While to some that may seem like resignation, to me, it is hope. It is a framework that enables me to work fervently and tirelessly towards the things I love, with whatever time I have left. It is a framing of mind that tells me not to wait to live for some perfectly healthy life. It is an articulation of me choosing the things I value in this life. I value living. I value my life, even when it is shrouded in a pain and loneliness that no one in my beautiful circle of support can fully apprehend.In "When Breath Becomes Air," you see a man grappling with the changing promise of his future, the unrealized potential of his mind and body, and then you read acceptance. Though it is shrouded in sorrow, you feel him accept the life he has had and the imminent death he must face.
He writes, “The fact of death is unsettling. Yet there is no other way to live.”
Robbed of his future, he doesn’t not squander his present, his words haunting my every day: “until I die, I am still living.”
The world around me didn’t stop to mourn the various abilities and energy I lost with each surgery. The world didn’t stop until I figured out how to cope with pain and the uncertainty of future surgeries. The world will not stop as I try to determine what I value each day and how I want to balance living with various complications from a brain tumor.

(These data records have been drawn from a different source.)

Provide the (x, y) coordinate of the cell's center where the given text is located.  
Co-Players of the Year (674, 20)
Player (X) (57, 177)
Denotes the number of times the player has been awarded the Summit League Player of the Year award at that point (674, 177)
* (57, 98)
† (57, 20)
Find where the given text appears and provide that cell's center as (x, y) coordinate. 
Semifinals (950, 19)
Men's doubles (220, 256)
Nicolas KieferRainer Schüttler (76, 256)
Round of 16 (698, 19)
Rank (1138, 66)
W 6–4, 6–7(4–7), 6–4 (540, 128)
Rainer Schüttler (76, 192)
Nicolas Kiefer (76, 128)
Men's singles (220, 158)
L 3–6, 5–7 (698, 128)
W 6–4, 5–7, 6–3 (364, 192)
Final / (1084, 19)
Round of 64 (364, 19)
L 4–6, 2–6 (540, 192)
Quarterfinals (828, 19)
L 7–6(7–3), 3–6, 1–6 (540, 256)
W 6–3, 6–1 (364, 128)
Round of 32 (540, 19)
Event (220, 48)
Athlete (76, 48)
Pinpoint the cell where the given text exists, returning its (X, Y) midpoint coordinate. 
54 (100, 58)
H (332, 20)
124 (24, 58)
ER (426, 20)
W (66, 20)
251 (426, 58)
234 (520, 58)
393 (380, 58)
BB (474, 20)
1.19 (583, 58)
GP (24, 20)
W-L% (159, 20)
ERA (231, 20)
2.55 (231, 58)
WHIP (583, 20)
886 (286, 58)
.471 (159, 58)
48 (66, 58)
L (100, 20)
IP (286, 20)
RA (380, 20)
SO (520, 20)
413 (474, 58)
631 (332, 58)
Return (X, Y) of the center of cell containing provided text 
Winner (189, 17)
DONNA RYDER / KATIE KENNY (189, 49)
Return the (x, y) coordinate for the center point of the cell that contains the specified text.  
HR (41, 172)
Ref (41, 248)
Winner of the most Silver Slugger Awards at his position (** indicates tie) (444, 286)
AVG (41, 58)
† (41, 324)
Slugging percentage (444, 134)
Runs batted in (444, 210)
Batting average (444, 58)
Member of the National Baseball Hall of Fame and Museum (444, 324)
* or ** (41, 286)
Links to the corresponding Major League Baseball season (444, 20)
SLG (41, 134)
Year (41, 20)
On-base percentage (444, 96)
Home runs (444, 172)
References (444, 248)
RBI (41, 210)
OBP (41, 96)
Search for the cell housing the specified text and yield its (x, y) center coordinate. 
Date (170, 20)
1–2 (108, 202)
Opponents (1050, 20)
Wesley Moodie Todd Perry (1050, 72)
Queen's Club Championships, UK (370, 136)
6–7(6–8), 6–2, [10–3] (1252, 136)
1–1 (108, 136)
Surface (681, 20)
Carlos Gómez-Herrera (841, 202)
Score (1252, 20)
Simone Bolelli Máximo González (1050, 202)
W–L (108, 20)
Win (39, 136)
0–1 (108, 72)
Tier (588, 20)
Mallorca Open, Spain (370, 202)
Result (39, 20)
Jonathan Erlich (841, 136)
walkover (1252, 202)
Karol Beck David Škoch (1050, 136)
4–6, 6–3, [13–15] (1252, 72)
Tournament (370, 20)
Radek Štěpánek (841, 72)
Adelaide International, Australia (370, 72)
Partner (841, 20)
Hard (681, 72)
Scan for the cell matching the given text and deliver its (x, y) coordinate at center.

In that sense, illness can be such a solitary endeavor. There is no one who can do the work it will take for me to cover the complicated, rocky terrain of my life. Though I know my life is temporary, and my time with people I love is momentary in the universe, while I live — regardless of how untidy and unruly my broken and sick body may be on a given day — I will live. I will be an active participant in my own life and I will go on turning with the world.